L’autre maison est nominée à trois reprises à la seizième soirée des Jutra : Meilleur acteur (Marcel Sabourin), Meilleure direction de la photographie (Steve Asselin) et Meilleur montage (Louis-Martin Paradis).Ces nominations s’avèrent hautement intéressantes car elles soulignent avec justesse les qualités et les faiblesses du film. Premièrement, les performances. Les personnages imaginés par Mathieu Roy entrainent la sympathie et l’attachement. La dynamique des deux frères et l’animosité s’installant entre Éric et Maia sont très bien développées au niveau psychologique. Émile Proulx-Cloutier cerne avec une vérité sidérante l’impuissance, la colère et l’exaspération d’Éric. Les scènes où il éclate en sanglots fendent le cœur. Dans le premier tiers du film, Roy Dupuis incarne de manière caricaturale et avec désinvolture les traits antipathiques de Gabriel. L’impression de voir Roy jouer du Roy Dupuis se fait donc sentir mais elle s’estompe lorsque son personnage remet en question ses perceptions sur sa famille. Marcel Sabourin prouve encore une fois qu’il possède un exceptionnel talent pour la retenue. Les émotions atteignent leur apogée dans les insoutenables silences et les regards vides, désespérés et déchirés.

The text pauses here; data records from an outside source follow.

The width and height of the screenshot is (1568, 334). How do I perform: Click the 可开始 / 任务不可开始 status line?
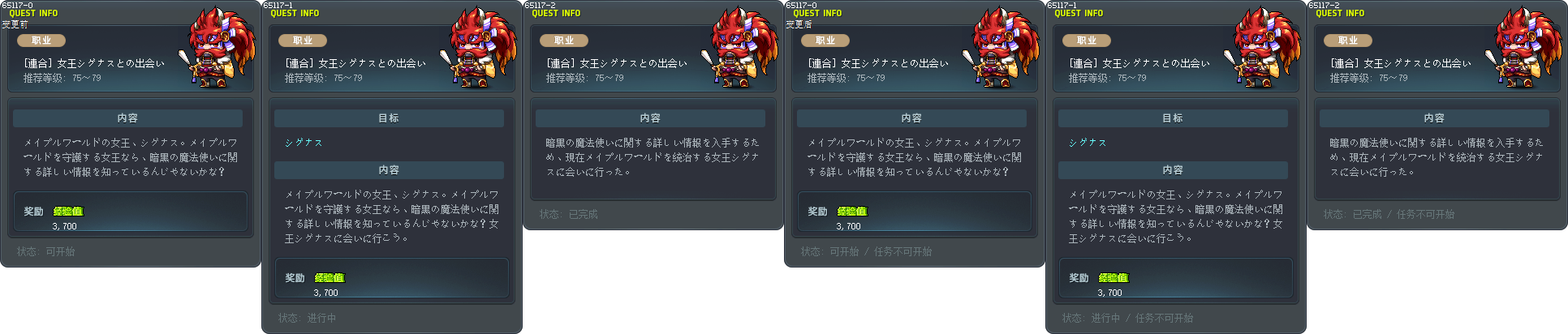coord(866,252)
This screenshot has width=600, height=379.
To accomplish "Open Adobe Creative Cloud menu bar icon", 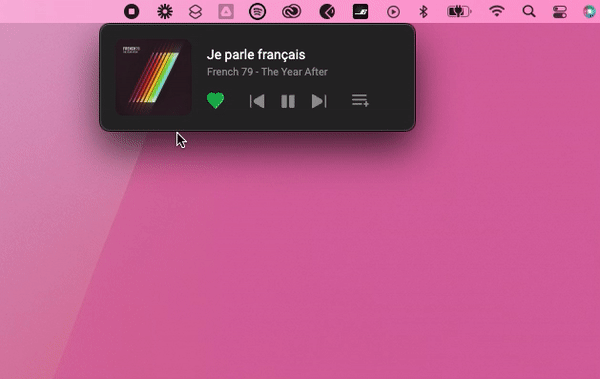I will [x=292, y=12].
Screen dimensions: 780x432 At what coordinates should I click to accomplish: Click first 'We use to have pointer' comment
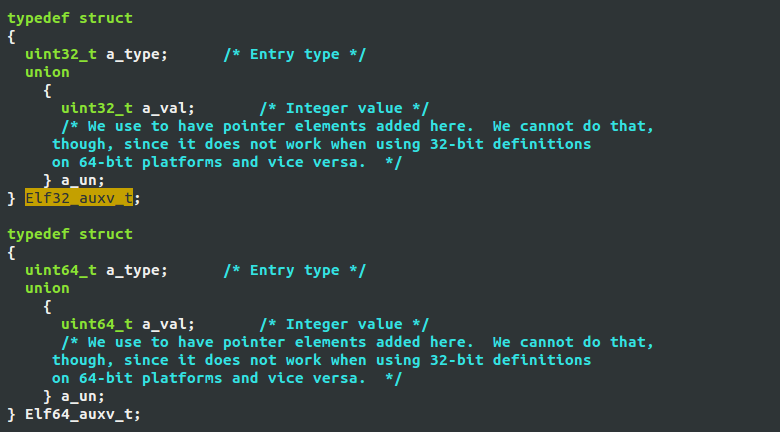(357, 126)
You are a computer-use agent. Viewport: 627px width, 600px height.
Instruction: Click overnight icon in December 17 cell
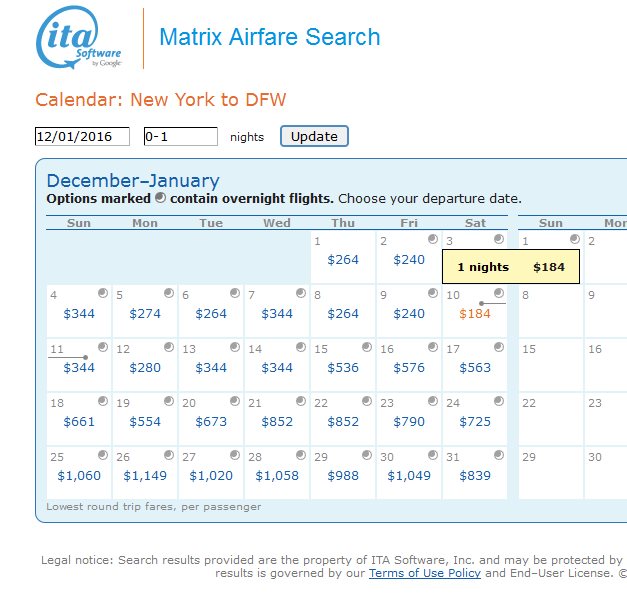coord(499,347)
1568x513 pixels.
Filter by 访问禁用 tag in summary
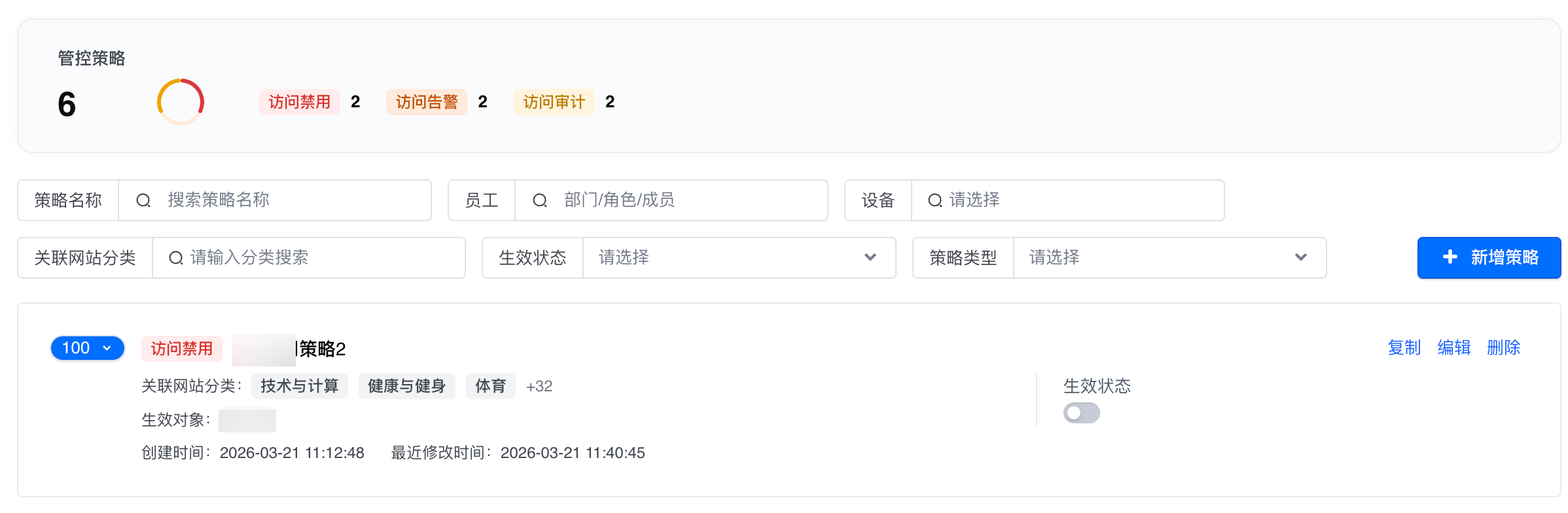299,102
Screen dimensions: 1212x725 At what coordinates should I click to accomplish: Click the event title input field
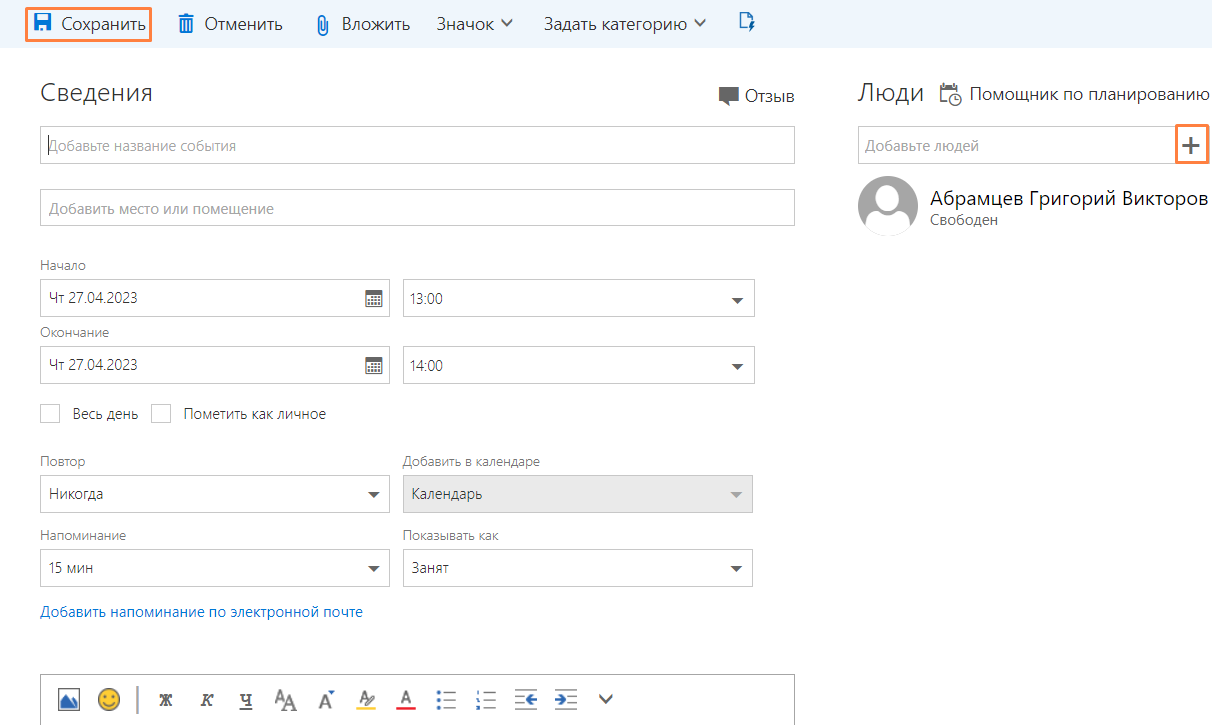point(417,146)
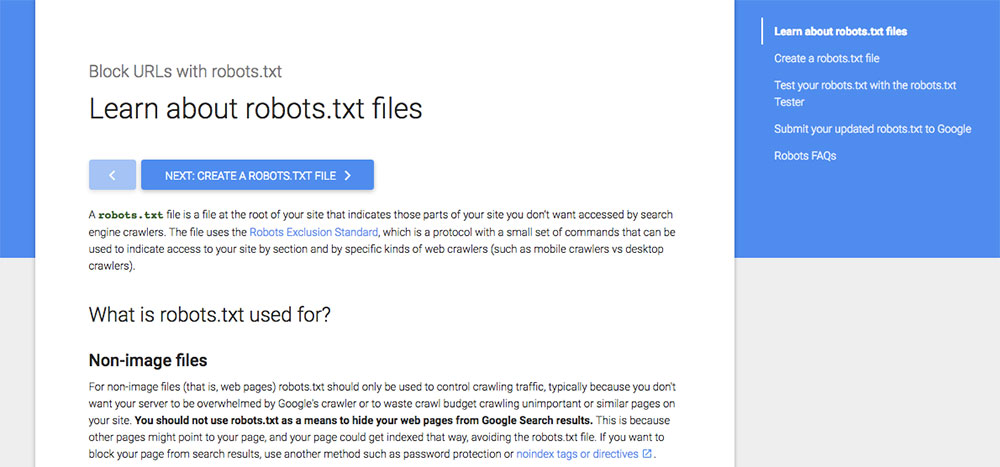Open the 'noindex tags or directives' link

pyautogui.click(x=577, y=454)
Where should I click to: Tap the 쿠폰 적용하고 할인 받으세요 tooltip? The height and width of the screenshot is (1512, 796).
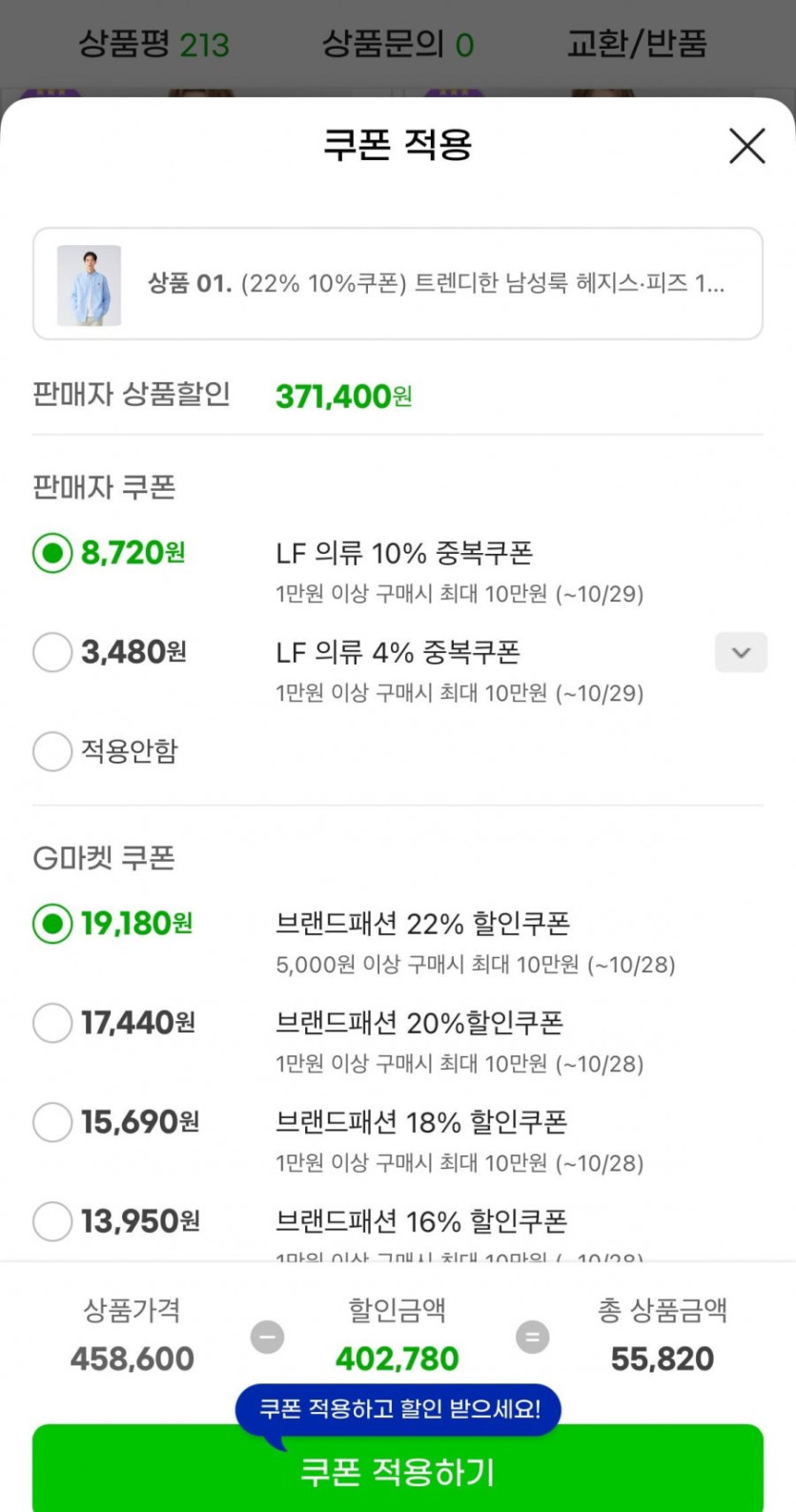click(x=398, y=1409)

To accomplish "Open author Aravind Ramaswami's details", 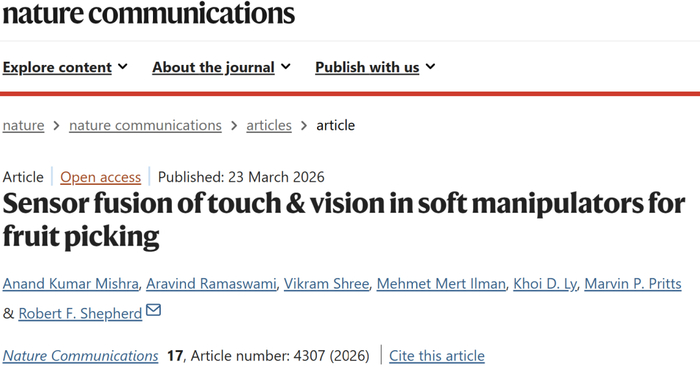I will pos(211,283).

Il ne faut pas s’attendre à de trépidants rebondissements. Le film se veut une réflexion sur la mort, les regrets, les relations familiales et les sacrifices que l’on fait au nom de l’amour. Ces thèmes sont abordés à la fois avec humour et lourdeur, ce qui est tout à fait honorable. La direction photo de Steve Asselin illustre brillamment ces sujets. À travers les ombres, le ruissellement de la rivière, les textures des feuilles ainsi que les teintes rosés et orangés d’un lever de soleil, le public est pleinement propulsé dans cet univers où la nature, la nostalgie et la mélancolie sont reines. Cependant, le montage de Louis-Martin Paradis séduit beaucoup moins. Les transitions entre les scènes s’étirent inutilement et entravent le rythme à la base lent de l’intrigue principale. La réalisation de Roy s’avère honnête, linéaire et somme toute inspirée. Ceci étant dit, elle est totalement éclipsée par la direction de la photographie.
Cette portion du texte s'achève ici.